United States Department of Agriculture

Agricultural Research Service

Research Project: Redesigning Forage Genetics, Management, and Harvesting for Efficiency, Profit, and Sustainability in Dairy and Bioenergy Production Systems Title: Above- and below-ground grass growth responds to grazing management

Authors
item Alber, N. B. -
item Brink, Geoffrey

Submitted to: Experiment Station Bulletins
Publication Type: Experiment Station
Publication Acceptance Date: December 28, 2013
Publication Date: January 1, 2014
Citation: Alber, N., Brink, G.E. 2014. Above- and below-ground grass growth responds to grazing management. University of Wisconsin Center for Integrated Agricultural Systems Experiment Station Bulletins. Research Brief No. 91.

Technical Abstract: How is grass productivity above- and below-ground affected by grazing at different heights or by leaving different residuals after grazing? A recent study found no simple answer to this question.

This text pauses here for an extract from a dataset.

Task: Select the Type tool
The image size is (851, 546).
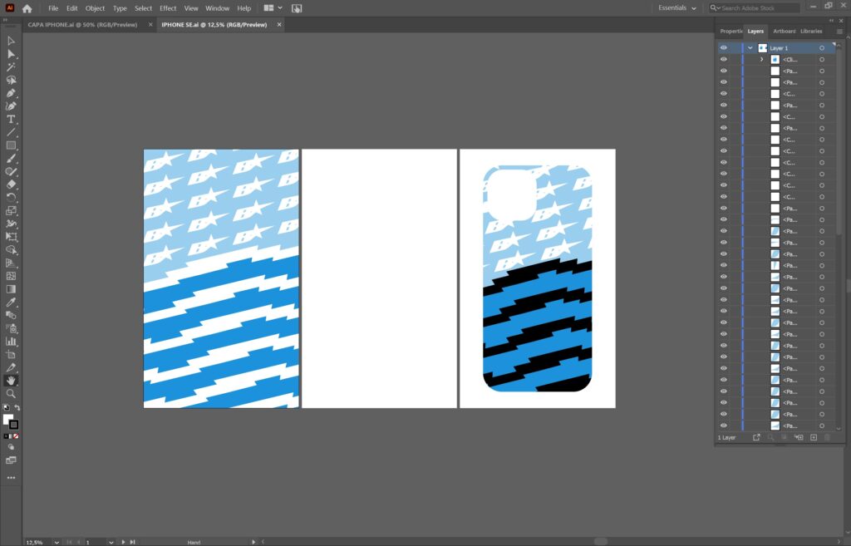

Meadow fescue and orchardgrass were grazed by Holstein heifers to remove 50 or 100% of above-ground forage when sward height reached either 12 or 24 inches in each of two years. Above-ground net primary productivity (ANPP) was measured using a rising plate meter and below-ground net primary productivity (BNPP) was estimated using in-growth root cores. ANPP and BNPP in 2010 were greater than that in 2009, due to higher rainfall. Orchardgrass was more productive than meadow fescue in both years. Grazing to remove 100% of above-ground forage generally increased ANPP, but increased the time interval between grazing events and reduced grass persistence, particularly in meadow fescue. Grazing at a 24-inch sward height increased ANPP in 2010 when precipitation was above-average. There was no relationship between grazing management and BNPP in orchardgrass either year or in meadow fescue in the drier year. BNPP of meadow fescue was increased by grazing at a 24-inch sward height in the wetter year. Grazing management effects on ANPP are more consistent across grass species and environment than the effects on BNPP.